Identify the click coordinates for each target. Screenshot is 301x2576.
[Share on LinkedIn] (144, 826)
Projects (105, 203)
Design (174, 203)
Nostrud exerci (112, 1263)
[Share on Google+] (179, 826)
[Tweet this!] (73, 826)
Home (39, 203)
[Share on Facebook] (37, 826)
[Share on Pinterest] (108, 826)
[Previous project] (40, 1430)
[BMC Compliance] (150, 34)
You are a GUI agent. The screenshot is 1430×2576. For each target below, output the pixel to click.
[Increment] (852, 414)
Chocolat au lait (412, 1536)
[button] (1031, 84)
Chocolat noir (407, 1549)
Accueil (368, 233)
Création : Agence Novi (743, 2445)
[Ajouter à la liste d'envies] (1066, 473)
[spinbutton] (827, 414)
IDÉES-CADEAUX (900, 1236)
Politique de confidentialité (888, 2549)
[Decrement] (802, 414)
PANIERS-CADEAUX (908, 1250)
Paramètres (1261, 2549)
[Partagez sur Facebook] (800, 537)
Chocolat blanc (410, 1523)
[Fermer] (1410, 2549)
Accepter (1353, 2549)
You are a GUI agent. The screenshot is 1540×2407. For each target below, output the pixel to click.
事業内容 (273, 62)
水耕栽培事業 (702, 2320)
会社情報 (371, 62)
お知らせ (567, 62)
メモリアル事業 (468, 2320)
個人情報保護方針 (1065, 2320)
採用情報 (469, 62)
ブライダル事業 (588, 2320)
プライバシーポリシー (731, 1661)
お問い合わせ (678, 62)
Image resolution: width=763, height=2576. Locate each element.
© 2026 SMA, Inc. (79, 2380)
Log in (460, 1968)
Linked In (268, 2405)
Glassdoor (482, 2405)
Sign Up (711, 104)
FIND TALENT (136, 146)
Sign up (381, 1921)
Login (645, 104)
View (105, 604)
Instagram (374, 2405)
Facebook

_ _ _ _ _ _ _

# [TASK INSTRUCTIONS]
Whenever a line of the records holds the string "click", pick it out and copy it.

# [RESULT FOR THIS TASK]
Identify the click coordinates for each target. Screenshot is 301x2576.
You are a GUI agent. The screenshot is 1430×2576. For each target below, output the pixel to click.
You are a GUI agent. The screenshot is 1540×2407. For each target below, output the pixel to click.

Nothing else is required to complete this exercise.